═════ Stored rows
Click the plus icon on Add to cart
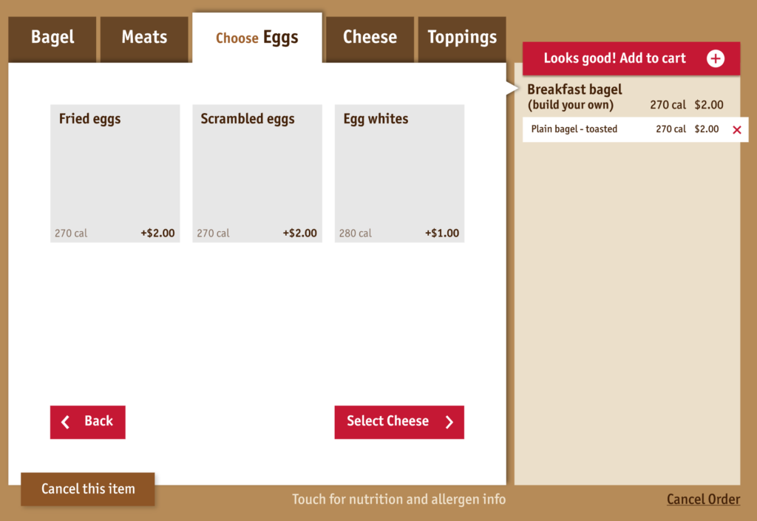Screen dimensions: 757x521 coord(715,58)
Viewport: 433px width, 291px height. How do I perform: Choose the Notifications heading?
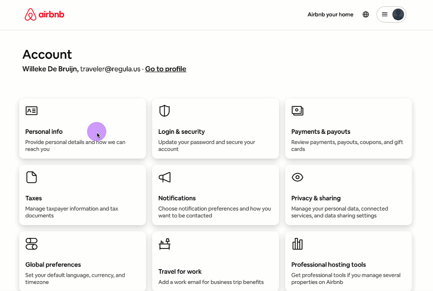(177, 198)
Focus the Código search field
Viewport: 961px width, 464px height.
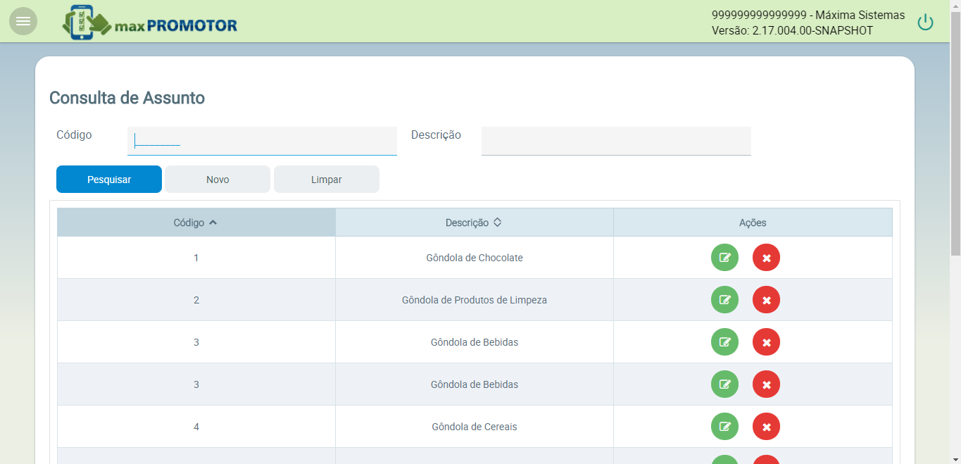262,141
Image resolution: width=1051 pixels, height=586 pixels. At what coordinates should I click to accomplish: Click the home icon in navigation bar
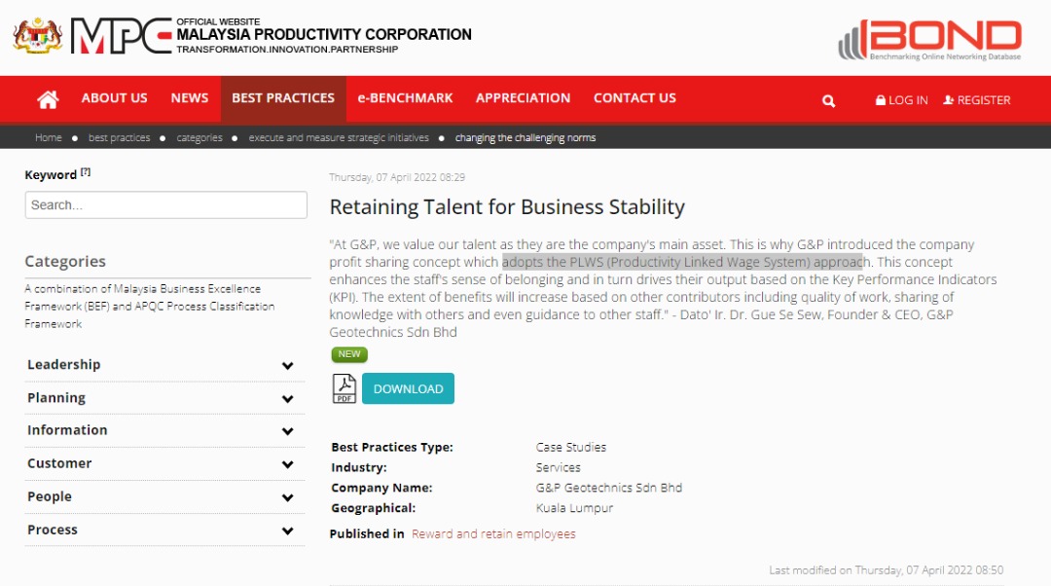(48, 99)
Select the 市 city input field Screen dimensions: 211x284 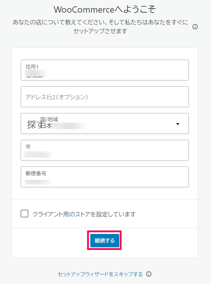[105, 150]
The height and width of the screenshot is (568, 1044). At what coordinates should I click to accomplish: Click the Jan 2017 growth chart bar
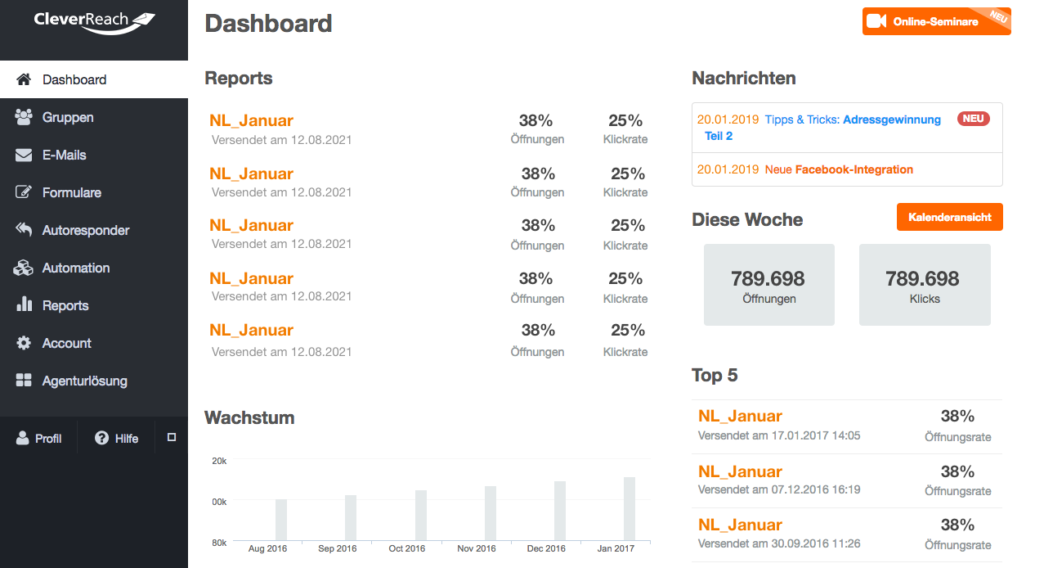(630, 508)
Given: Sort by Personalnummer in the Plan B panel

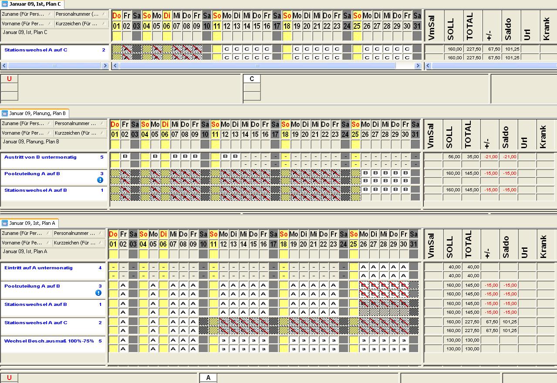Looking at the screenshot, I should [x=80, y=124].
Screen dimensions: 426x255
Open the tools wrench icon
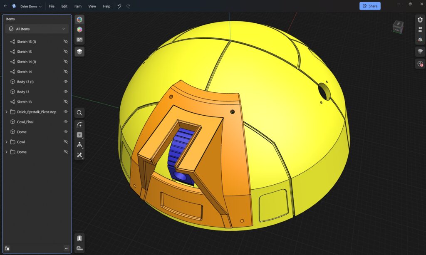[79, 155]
══════════
═════ Stored rows
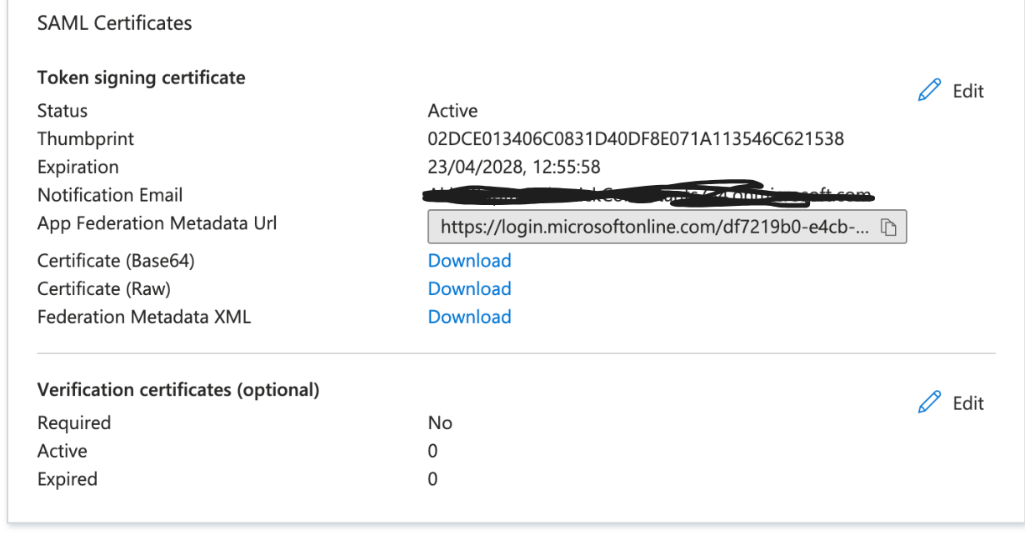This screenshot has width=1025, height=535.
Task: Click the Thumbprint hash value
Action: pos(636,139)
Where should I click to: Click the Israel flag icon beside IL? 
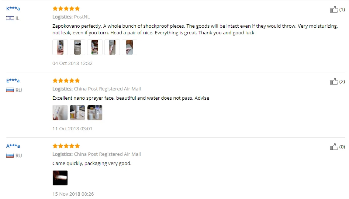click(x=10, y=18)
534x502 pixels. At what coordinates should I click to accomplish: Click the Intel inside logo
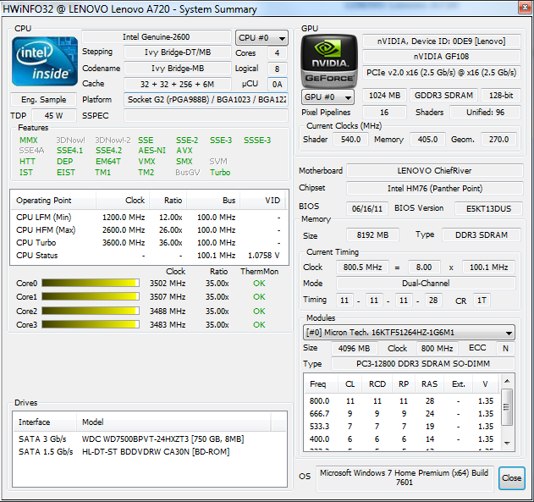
══════════
═════ Stored rows
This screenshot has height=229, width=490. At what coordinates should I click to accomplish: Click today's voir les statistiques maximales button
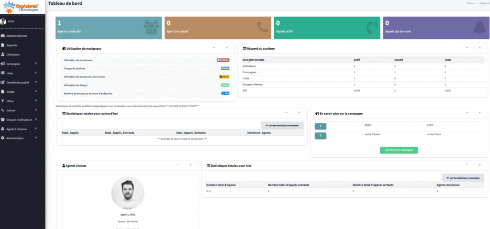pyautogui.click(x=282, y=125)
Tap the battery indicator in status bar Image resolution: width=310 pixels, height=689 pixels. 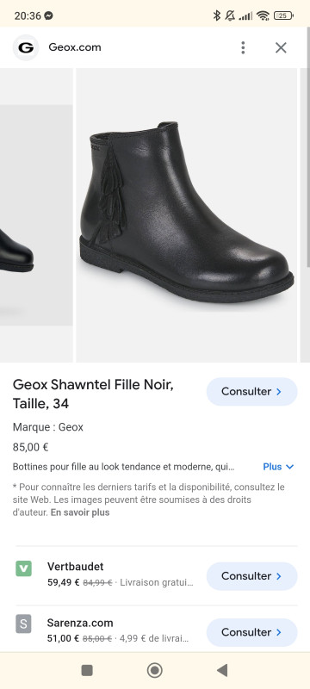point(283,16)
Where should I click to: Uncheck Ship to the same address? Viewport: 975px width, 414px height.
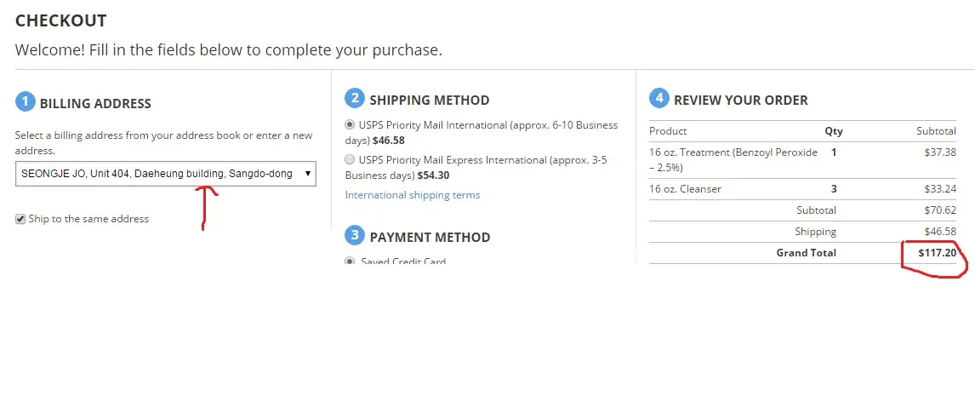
══════════
The exercise:
Rewrite the records from the line with "Where should I click to: Click" to the line with "534x502 pixels. At", swapping "logo" for "emblem" and changing nothing else. Leave the pictures out of your answer.

Written response:
Where should I click to: Click the Israel flag icon beside IL? 
click(x=10, y=18)
534x502 pixels. At what coordinates should I click to accomplish: Click the Intel inside emblem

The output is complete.